> **Task directions**
Can you restate, word for word, the records from the line that contains "Given: Click the 还原 reset button" through the end of the records, leaving the pictures out?

> **Task data**
----------------

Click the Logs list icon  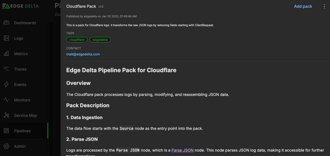click(x=6, y=38)
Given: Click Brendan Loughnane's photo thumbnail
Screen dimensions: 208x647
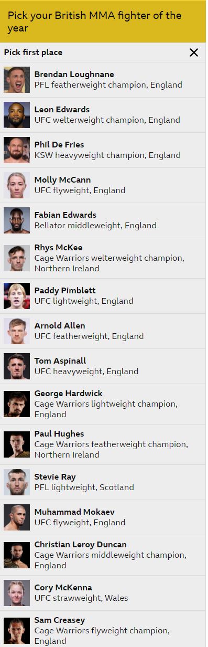Looking at the screenshot, I should (x=17, y=80).
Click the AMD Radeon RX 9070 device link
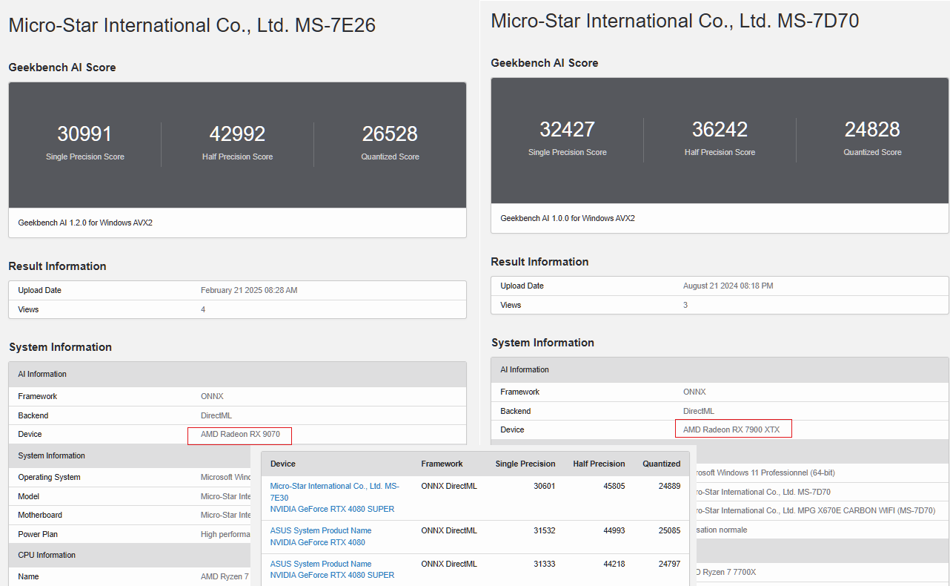Image resolution: width=950 pixels, height=586 pixels. click(x=239, y=435)
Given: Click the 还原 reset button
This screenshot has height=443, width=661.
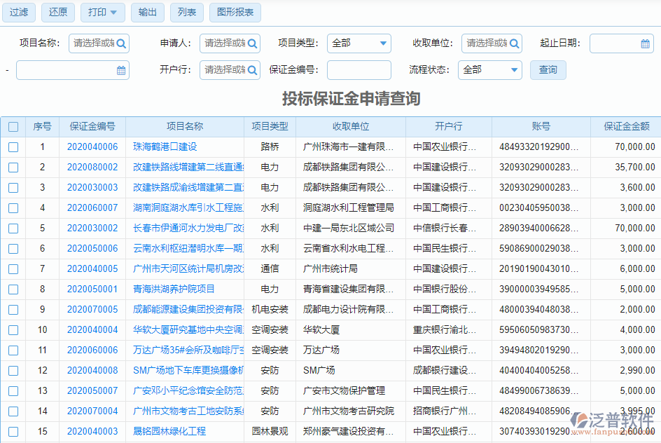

----------------

> **Final answer**
Given: Click the 还原 reset button
This screenshot has height=443, width=661.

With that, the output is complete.